What you are asked to do – Below are entries; print them exactly from the first line through the one containing "[button] (21, 1523)".

(Saved data entries)
* * * * * * * * *
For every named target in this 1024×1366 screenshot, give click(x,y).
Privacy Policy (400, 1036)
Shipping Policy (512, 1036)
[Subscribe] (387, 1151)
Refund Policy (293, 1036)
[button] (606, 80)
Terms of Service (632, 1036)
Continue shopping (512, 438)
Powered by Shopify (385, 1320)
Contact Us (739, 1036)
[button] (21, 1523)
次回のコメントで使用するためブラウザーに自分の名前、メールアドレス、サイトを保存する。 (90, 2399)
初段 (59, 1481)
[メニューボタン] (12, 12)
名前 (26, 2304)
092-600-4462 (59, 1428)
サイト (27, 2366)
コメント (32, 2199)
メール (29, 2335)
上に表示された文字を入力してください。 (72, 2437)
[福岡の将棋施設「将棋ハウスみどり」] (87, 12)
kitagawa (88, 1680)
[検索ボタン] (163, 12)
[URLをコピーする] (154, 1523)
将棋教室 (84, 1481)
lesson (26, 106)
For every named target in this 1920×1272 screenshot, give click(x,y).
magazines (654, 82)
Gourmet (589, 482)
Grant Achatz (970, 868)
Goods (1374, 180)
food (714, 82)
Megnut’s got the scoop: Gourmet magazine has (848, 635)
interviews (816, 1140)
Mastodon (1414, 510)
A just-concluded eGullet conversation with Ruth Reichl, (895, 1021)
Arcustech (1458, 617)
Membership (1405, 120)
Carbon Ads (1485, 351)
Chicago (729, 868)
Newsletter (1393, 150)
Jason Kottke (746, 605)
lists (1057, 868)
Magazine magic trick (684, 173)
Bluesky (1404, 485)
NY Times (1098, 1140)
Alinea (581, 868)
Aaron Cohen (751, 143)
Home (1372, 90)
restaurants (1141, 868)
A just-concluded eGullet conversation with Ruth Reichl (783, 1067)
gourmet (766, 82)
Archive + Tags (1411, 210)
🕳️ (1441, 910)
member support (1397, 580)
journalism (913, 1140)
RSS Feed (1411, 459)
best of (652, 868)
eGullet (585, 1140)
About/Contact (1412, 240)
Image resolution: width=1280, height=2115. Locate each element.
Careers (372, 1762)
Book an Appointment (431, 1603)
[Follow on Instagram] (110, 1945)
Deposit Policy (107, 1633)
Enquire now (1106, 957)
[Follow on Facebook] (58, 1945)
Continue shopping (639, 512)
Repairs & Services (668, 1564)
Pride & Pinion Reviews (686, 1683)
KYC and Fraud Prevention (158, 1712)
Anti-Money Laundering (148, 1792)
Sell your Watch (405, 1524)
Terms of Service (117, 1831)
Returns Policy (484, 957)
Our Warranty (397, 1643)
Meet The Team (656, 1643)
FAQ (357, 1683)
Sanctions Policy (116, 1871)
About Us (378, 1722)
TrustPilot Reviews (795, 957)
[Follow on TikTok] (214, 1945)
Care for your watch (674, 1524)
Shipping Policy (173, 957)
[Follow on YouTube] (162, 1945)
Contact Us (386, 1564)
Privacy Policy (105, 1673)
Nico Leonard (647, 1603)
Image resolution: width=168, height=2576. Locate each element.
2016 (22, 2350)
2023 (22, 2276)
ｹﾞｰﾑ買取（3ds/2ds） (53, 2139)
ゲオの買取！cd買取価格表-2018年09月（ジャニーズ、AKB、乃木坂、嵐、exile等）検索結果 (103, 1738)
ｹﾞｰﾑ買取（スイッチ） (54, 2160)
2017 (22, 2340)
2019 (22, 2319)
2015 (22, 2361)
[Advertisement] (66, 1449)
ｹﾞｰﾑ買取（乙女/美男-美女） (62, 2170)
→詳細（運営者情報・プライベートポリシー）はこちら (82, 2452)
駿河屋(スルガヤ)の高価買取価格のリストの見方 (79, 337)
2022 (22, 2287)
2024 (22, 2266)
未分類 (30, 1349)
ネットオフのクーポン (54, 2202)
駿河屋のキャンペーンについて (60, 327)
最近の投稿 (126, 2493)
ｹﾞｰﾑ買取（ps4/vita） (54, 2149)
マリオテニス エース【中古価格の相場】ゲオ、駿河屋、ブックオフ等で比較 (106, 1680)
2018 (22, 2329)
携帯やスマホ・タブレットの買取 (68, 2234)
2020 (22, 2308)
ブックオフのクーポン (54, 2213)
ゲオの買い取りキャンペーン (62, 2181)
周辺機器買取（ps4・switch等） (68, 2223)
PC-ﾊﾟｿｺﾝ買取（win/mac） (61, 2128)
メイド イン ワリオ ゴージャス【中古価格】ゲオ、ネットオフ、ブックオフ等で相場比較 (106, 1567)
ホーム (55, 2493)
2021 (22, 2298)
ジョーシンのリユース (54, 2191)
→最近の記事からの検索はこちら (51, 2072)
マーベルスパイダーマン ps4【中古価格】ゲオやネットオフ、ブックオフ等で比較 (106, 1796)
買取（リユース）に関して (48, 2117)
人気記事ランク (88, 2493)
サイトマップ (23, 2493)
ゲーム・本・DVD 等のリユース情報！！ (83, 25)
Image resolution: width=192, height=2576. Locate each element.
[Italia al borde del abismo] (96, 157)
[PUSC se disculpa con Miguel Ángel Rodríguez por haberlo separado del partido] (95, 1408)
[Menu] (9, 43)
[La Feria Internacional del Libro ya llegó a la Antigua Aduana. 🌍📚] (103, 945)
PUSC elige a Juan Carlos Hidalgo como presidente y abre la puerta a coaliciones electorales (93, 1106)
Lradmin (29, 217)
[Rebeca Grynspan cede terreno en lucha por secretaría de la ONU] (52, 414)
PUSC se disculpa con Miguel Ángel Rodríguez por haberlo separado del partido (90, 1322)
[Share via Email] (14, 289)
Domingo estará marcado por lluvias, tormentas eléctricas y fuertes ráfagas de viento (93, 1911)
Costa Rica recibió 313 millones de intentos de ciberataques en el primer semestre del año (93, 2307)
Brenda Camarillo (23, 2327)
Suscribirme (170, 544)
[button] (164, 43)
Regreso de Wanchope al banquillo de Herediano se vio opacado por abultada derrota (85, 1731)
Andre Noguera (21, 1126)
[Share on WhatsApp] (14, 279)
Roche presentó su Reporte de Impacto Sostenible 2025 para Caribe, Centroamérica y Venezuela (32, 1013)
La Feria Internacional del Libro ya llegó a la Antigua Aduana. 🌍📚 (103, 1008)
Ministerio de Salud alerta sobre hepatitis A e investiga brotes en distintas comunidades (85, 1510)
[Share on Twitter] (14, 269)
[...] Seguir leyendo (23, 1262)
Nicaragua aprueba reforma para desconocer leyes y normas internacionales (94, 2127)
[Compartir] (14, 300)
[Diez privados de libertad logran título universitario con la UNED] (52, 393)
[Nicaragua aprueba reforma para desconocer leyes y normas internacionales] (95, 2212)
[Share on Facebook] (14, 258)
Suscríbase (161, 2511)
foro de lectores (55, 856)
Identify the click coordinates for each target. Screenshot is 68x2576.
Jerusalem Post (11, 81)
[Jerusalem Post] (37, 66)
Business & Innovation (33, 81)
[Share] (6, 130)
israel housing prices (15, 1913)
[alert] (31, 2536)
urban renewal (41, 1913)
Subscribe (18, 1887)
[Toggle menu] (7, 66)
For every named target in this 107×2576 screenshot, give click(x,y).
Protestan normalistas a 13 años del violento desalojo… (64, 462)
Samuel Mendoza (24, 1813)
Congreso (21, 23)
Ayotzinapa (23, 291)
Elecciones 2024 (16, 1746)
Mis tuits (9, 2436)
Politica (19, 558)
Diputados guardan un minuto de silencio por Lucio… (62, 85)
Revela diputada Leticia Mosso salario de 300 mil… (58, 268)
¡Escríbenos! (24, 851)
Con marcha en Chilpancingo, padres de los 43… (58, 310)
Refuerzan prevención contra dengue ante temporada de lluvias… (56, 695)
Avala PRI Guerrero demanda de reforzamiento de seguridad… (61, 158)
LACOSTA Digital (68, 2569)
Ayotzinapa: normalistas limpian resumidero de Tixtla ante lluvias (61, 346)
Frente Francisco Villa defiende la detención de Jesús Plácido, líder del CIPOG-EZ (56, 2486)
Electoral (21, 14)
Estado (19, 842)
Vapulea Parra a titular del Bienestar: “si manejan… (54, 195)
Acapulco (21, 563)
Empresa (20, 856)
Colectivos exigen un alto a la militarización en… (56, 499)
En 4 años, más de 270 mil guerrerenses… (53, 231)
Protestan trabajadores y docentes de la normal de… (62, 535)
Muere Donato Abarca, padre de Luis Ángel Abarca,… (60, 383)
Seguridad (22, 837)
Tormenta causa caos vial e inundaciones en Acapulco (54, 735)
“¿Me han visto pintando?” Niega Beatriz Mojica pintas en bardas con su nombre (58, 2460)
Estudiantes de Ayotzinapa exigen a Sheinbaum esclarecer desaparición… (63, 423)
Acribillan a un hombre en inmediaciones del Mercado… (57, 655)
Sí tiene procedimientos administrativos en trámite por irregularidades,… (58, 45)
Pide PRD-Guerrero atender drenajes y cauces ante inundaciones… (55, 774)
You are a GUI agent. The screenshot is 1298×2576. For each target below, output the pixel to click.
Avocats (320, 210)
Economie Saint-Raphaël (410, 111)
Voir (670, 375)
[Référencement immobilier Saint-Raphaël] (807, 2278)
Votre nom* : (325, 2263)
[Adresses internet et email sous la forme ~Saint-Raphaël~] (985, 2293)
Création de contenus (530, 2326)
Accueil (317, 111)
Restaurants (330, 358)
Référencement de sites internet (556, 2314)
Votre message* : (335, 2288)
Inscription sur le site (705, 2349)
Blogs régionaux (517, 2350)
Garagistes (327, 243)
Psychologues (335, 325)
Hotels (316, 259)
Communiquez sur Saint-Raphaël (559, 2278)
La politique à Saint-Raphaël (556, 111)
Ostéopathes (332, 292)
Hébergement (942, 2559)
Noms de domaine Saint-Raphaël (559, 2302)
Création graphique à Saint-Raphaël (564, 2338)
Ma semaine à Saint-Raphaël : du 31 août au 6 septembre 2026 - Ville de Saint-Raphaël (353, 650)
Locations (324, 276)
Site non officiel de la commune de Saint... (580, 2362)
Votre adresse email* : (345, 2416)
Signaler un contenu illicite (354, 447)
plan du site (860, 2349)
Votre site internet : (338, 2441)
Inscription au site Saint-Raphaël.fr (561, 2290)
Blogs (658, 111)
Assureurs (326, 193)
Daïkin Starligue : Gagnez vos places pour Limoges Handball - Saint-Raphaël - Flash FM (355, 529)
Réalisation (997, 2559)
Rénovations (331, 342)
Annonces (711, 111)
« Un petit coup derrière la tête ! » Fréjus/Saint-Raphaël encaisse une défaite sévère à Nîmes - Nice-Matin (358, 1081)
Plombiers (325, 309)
* * * * * * * * *
The completed task –
For every named target in this 1024×1366 screenshot, give click(x,y).
Privacy Policy (400, 1036)
Shipping Policy (512, 1036)
[Subscribe] (387, 1151)
Refund Policy (293, 1036)
[button] (606, 80)
Terms of Service (632, 1036)
Continue shopping (512, 438)
Powered by Shopify (385, 1320)
Contact Us (739, 1036)
[button] (21, 1523)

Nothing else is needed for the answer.